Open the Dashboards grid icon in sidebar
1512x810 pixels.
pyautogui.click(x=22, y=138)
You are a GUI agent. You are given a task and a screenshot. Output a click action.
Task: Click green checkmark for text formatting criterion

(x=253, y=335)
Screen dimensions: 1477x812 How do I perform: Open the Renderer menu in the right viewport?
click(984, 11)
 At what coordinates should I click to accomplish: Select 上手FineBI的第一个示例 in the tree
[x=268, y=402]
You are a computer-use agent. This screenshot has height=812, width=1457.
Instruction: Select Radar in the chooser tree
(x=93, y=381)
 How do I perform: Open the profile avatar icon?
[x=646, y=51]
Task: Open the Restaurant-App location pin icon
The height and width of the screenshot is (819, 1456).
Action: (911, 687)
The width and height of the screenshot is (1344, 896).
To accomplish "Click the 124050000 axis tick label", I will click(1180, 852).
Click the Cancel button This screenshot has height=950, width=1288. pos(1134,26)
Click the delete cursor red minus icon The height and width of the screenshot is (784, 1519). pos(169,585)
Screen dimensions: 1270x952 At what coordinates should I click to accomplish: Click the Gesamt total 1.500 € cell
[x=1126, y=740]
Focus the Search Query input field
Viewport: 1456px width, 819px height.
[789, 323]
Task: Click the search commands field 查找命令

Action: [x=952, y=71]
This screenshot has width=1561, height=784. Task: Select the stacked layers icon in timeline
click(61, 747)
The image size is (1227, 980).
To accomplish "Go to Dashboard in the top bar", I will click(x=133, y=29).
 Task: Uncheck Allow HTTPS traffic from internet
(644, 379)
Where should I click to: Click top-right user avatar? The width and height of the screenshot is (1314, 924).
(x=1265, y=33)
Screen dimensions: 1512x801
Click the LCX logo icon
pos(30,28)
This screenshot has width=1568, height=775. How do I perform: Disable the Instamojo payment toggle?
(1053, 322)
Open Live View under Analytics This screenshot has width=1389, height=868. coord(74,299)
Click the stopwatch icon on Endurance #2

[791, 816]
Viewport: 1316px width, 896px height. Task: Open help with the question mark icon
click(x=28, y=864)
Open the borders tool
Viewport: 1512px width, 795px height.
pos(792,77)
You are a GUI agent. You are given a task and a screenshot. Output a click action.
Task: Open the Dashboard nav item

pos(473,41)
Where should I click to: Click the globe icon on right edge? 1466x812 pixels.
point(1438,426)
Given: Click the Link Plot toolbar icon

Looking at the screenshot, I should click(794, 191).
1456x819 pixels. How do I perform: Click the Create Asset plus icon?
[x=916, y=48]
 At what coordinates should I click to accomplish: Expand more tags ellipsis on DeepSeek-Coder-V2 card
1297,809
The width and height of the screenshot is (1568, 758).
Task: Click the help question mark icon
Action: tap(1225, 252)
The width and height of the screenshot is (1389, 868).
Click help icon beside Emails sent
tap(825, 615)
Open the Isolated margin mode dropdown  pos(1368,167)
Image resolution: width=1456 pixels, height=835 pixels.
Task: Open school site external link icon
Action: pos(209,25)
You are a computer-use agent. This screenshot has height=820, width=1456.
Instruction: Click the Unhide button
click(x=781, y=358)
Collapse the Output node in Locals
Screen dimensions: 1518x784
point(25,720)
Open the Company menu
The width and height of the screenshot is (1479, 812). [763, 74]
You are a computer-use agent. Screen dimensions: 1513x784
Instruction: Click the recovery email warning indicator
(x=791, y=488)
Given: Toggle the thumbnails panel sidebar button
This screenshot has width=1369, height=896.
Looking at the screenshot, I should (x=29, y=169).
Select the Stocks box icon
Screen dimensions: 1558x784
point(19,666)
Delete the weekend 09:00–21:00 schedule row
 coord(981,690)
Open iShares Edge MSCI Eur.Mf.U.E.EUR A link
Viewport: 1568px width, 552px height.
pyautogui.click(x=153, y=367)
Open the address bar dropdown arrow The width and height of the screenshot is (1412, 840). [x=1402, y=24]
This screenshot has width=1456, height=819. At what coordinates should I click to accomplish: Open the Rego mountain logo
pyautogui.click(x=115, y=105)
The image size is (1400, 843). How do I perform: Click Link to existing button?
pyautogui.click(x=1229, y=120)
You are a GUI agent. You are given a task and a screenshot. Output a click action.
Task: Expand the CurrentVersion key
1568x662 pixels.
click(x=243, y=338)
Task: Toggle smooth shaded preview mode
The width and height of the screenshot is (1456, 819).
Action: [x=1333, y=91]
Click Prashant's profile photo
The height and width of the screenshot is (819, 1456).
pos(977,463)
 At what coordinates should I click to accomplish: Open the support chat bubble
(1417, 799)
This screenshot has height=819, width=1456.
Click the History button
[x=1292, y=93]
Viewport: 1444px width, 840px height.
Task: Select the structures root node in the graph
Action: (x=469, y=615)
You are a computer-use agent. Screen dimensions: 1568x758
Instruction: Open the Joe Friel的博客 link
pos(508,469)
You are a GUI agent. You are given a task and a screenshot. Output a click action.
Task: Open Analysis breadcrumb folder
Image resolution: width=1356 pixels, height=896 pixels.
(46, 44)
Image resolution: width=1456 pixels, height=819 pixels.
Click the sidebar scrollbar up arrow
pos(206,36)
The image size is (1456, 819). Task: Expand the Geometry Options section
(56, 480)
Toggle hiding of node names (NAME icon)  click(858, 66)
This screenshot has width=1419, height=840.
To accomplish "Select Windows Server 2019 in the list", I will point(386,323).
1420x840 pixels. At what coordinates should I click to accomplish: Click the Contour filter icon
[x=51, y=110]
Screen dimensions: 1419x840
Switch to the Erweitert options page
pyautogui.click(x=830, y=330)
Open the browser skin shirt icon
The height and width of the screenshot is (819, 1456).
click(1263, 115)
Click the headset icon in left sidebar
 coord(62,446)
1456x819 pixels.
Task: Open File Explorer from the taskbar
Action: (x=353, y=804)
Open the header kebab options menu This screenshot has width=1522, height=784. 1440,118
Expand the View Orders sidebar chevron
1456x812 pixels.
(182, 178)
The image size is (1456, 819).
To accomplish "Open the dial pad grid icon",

→ **Exercise directions**:
Return each entry without altering a single word.

→ **Answer space**:
Open the Dashboards grid icon in sidebar
1512x810 pixels.
pyautogui.click(x=22, y=138)
You are a GUI agent. You are given a task and a screenshot. Output a click action.
Task: Click green checkmark for text formatting criterion

(x=253, y=335)
Screen dimensions: 1477x812 How do I perform: Open the Renderer menu in the right viewport?
click(984, 11)
 At what coordinates should I click to accomplish: Select 上手FineBI的第一个示例 in the tree
[x=268, y=402]
You are a computer-use agent. This screenshot has height=812, width=1457.
Instruction: Select Radar in the chooser tree
(x=93, y=381)
 How do I perform: Open the profile avatar icon?
[x=646, y=51]
Task: Open the Restaurant-App location pin icon
The height and width of the screenshot is (819, 1456).
Action: (911, 687)
The width and height of the screenshot is (1344, 896).
To accomplish "Click the 124050000 axis tick label", I will click(1180, 852).
Click the Cancel button This screenshot has height=950, width=1288. pos(1134,26)
Click the delete cursor red minus icon The height and width of the screenshot is (784, 1519). pos(169,585)
Screen dimensions: 1270x952 At what coordinates should I click to accomplish: Click the Gesamt total 1.500 € cell
[x=1126, y=740]
Focus the Search Query input field
Viewport: 1456px width, 819px height.
[789, 323]
Task: Click the search commands field 查找命令

Action: [x=952, y=71]
This screenshot has width=1561, height=784. Task: Select the stacked layers icon in timeline
click(61, 747)
The image size is (1227, 980).
To accomplish "Go to Dashboard in the top bar", I will click(x=133, y=29).
 Task: Uncheck Allow HTTPS traffic from internet
(644, 379)
Where should I click to: Click top-right user avatar? The width and height of the screenshot is (1314, 924).
(x=1265, y=33)
Screen dimensions: 1512x801
Click the LCX logo icon
pos(30,28)
This screenshot has width=1568, height=775. How do I perform: Disable the Instamojo payment toggle?
(1053, 322)
Open Live View under Analytics This screenshot has width=1389, height=868. coord(74,299)
Click the stopwatch icon on Endurance #2

[791, 816]
Viewport: 1316px width, 896px height. Task: Open help with the question mark icon
click(x=28, y=864)
Open the borders tool
Viewport: 1512px width, 795px height.
pos(792,77)
You are a GUI agent. You are given a task and a screenshot. Output a click action.
Task: Open the Dashboard nav item

pos(473,41)
Where should I click to: Click the globe icon on right edge? 1466x812 pixels.
point(1438,426)
Given: Click the Link Plot toolbar icon

Looking at the screenshot, I should click(794, 191).
1456x819 pixels. How do I perform: Click the Create Asset plus icon?
[x=916, y=48]
 At what coordinates should I click to accomplish: Expand more tags ellipsis on DeepSeek-Coder-V2 card
1297,809
The width and height of the screenshot is (1568, 758).
Task: Click the help question mark icon
Action: tap(1225, 252)
The width and height of the screenshot is (1389, 868).
Click help icon beside Emails sent
tap(825, 615)
Open the Isolated margin mode dropdown  pos(1368,167)
Image resolution: width=1456 pixels, height=835 pixels.
Task: Open school site external link icon
Action: pos(209,25)
You are a computer-use agent. This screenshot has height=820, width=1456.
Instruction: Click the Unhide button
click(x=781, y=358)
Collapse the Output node in Locals
Screen dimensions: 1518x784
point(25,720)
Open the Company menu
The width and height of the screenshot is (1479, 812). [763, 74]
You are a computer-use agent. Screen dimensions: 1513x784
Instruction: Click the recovery email warning indicator
(x=791, y=488)
Given: Toggle the thumbnails panel sidebar button
This screenshot has width=1369, height=896.
Looking at the screenshot, I should (x=29, y=169).
Select the Stocks box icon
Screen dimensions: 1558x784
point(19,666)
Delete the weekend 09:00–21:00 schedule row
 coord(981,690)
Open iShares Edge MSCI Eur.Mf.U.E.EUR A link
Viewport: 1568px width, 552px height.
pyautogui.click(x=153, y=367)
Open the address bar dropdown arrow The width and height of the screenshot is (1412, 840). [x=1402, y=24]
This screenshot has width=1456, height=819. At what coordinates should I click to accomplish: Open the Rego mountain logo
pyautogui.click(x=115, y=105)
The image size is (1400, 843). How do I perform: Click Link to existing button?
pyautogui.click(x=1229, y=120)
You are a GUI agent. You are given a task and a screenshot. Output a click action.
Task: Expand the CurrentVersion key
1568x662 pixels.
click(x=243, y=338)
Task: Toggle smooth shaded preview mode
The width and height of the screenshot is (1456, 819).
Action: [x=1333, y=91]
Click Prashant's profile photo
The height and width of the screenshot is (819, 1456).
pos(977,463)
 At what coordinates should I click to accomplish: Open the support chat bubble
(1417, 799)
This screenshot has height=819, width=1456.
Click the History button
[x=1292, y=93]
Viewport: 1444px width, 840px height.
Task: Select the structures root node in the graph
Action: (x=469, y=615)
You are a computer-use agent. Screen dimensions: 1568x758
Instruction: Open the Joe Friel的博客 link
pos(508,469)
You are a GUI agent. You are given a task and a screenshot. Output a click action.
Task: Open Analysis breadcrumb folder
Image resolution: width=1356 pixels, height=896 pixels.
(46, 44)
Image resolution: width=1456 pixels, height=819 pixels.
Click the sidebar scrollbar up arrow
pos(206,36)
The image size is (1456, 819). Task: Expand the Geometry Options section
(56, 480)
Toggle hiding of node names (NAME icon)  click(858, 66)
This screenshot has width=1419, height=840.
To accomplish "Select Windows Server 2019 in the list", I will point(386,323).
1420x840 pixels. At what coordinates should I click to accomplish: Click the Contour filter icon
[x=51, y=110]
Screen dimensions: 1419x840
Switch to the Erweitert options page
pyautogui.click(x=830, y=330)
Open the browser skin shirt icon
The height and width of the screenshot is (819, 1456).
click(1263, 115)
Click the headset icon in left sidebar
 coord(62,446)
1456x819 pixels.
Task: Open File Explorer from the taskbar
Action: (x=353, y=804)
Open the header kebab options menu This screenshot has width=1522, height=784. 1440,118
Expand the View Orders sidebar chevron
1456x812 pixels.
(182, 178)
The image size is (1456, 819).
To accomplish "Open the dial pad grid icon",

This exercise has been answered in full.